Alberto Rigoni (Bass)
Denis Novello (Drums)
Federico Solazzo (Keyboards)

Special guests:
Marco Sfogli (Guitars)
Fabrizio “Bicio” Leo (Guitars)
Simone Mularoni (Guitars)

opinioni autore

 
Un lavoro completamente strumentale per Alberto Rigoni 2014-11-10 08:49:21 Federico Orano
voto 
 
3.5
Opinione inserita da Federico Orano    10 Novembre, 2014
#1 recensione  -   Guarda tutte le mie opinioni

Ammetto subito che non sono un vero amante dei dischi strumentali. Una song strumentale inserita all'interno di un disco la apprezzo ma un intero lavoro senza la voce non fà proprio per me quindi mi sono avvicinato a questo disco curioso certo di sentire la musica proposta da questo artista italiano ma un pò preoccupato che il prodotto non fosse adatto ai miei gusti personali.

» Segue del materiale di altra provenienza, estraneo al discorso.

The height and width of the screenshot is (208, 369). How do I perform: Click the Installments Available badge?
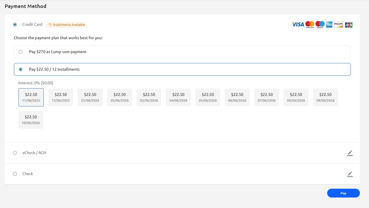(x=66, y=25)
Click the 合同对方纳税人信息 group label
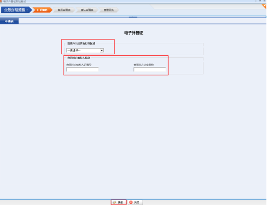The height and width of the screenshot is (205, 273). tap(78, 58)
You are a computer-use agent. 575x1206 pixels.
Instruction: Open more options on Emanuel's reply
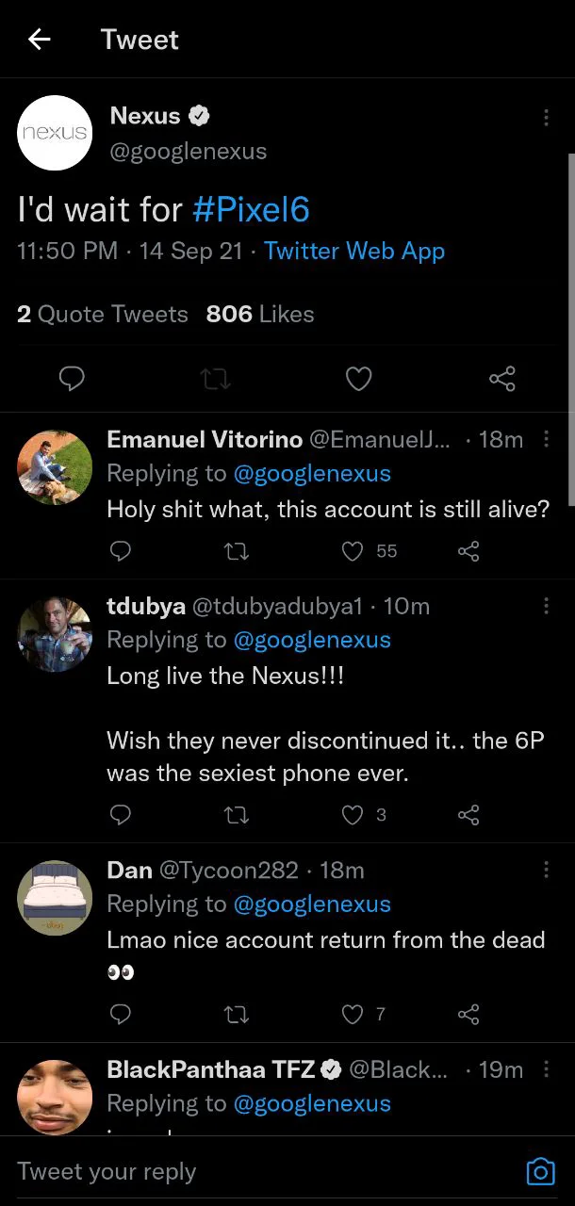coord(546,440)
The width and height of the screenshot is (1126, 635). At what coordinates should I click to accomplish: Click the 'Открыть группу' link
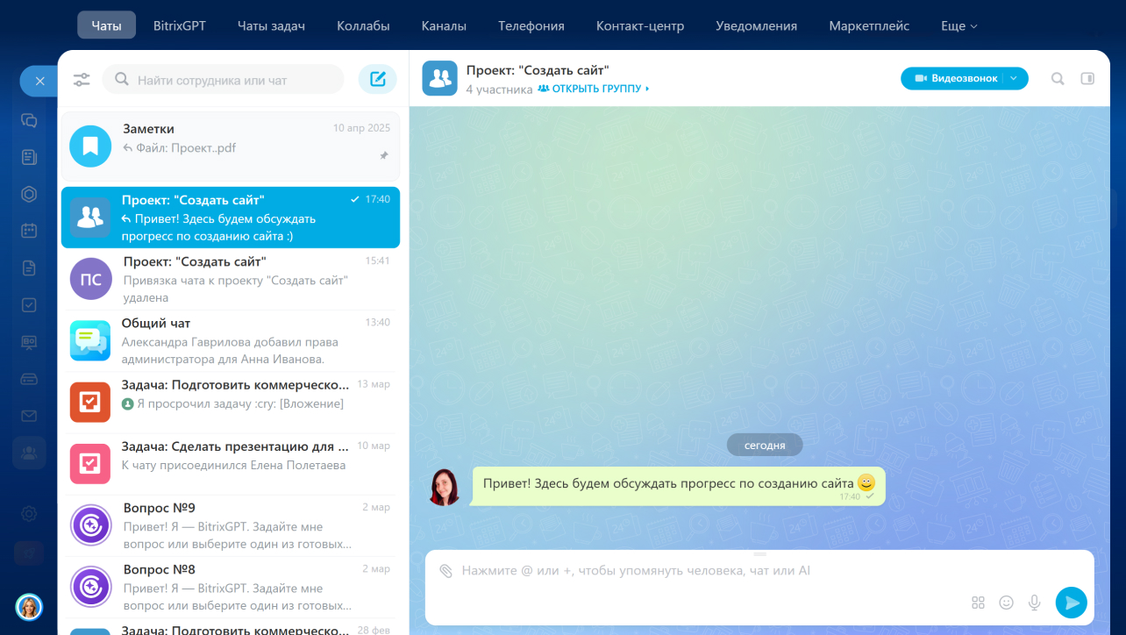click(594, 89)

In realtà devo dire che "Overloaded" (quarto lavoro per l'artista italiano) è un disco melodico con pezzi che non si dilungano eccessivamente e puntano alla sostanza. Alberto dimostra sì una tecnica notevole ma si pone come obiettivo principale la riuscita del brano ed il risultato è lodevole. Il disco entra nel vivo con la title track e "Chron" dove viene dato ampio spazio a tutti gli strumenti, anche se spiccano chiaramente il basso, suonato da Alberto, e la tastiera di Federico Solazzo. E il disco contiene momenti più heavy come la partenza di "Corruption" ad altri più sinfonici o progressivi, insomma le songs sono varie e cambiano atmosfera anche all'interno dello stesso brano come dimostra la riuscitissima "Liberty".

Chiaro, "Overloaded" è un disco indirizzato a chi apprezza la musica strumentale o a musicisti che vogliono ascoltare il proprio strumento suonato da gente molto preparata. Un disco da ascoltare attentamente per concentrarsi su ogni strumento e coglierne ogni sfumatura. Questo ritorno di Alberto Rigoni non può che essere positivo.